SRG of $A$. First, we draw the SRG of $A$ by typing the following code. We denote the real and imaginary variables corresponding to $\mathcal G(A)$ by $x,y$, respectively.

\[Beta] = 1/2;

(*Inequality that defines the SRG of A*)
gAineq = ComplexExpand[Re[z] - \[Beta]*Abs[z]^2 /. z -> x + I*y]

(*Plot the SRG of A*)
srgA = RegionPlot[gAineq >= 0, {x, -2, 2}, {y, -2, 2}] We see that

$\mathcal G(A) = \left\{ (x,y) \mid \texttt{gAineq}(x,y) \geq 0\right\}.$

SRG of $B$. First, we draw the SRG of $B$ by typing the following code.

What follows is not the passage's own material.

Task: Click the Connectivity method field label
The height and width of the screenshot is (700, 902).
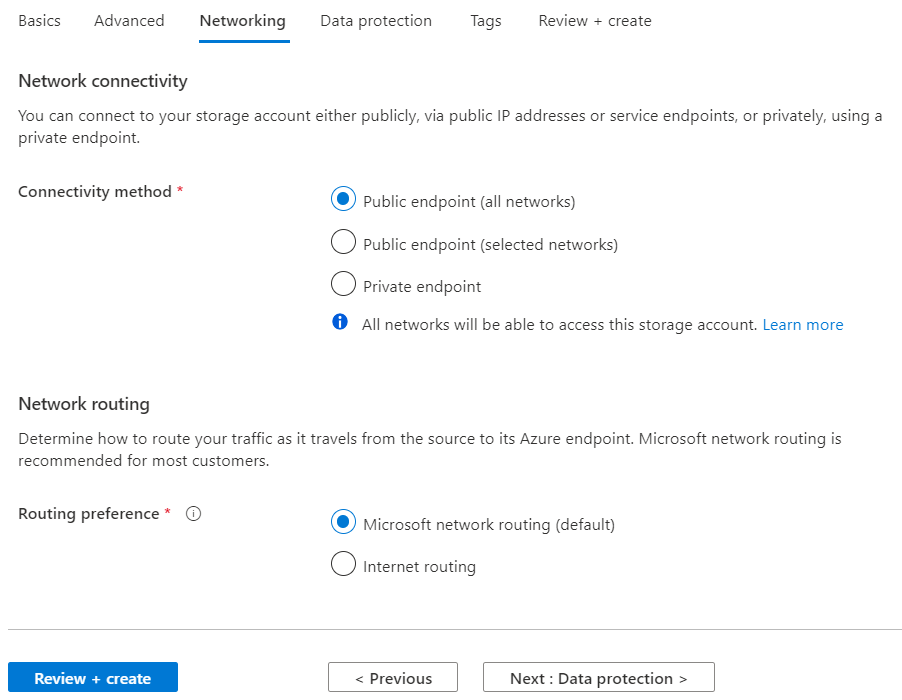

We denote the real and imaginary variables corresponding to $\mathcal G(B)$ by $s,t$, respectively.

\[Theta] = 1/2;

(*Inequality that defines the SRG of B*)
gBineq = ComplexExpand[
2 (1 - \[Theta]) Re[w] - Abs[w]^2 - (1 - 2 \[Theta]) /. w -> s + I t]

(*Plot the SRG of B*)
srgB = RegionPlot[gBineq >= 0, {s, -2, 2}, {t, -2, 2}] Similarly,

$\mathcal G(B) = \left\{ (s,t) \mid \texttt{gBineq}(s,t) \geq 0\right\}.$

### Quantifier definition of $\mathcal {G}(A) \mathcal {G}(B)$

We now write down the quantifier definition of $\mathcal {G}(A) \mathcal {G}(B)$.

By definition:

$z=x+ i y \in \mathcal {G}(A), w=s+it\in \mathcal{G}(B)\Leftrightarrow zw = u + iv \in \mathcal {G}(A) \mathcal {G}(B).$

We can break down the equivalence above more by writing it down explicitly into real and imaginary parts.

(*Find out what zw is*)
zw = ComplexExpand[(x + I y) (s + I t), Reals]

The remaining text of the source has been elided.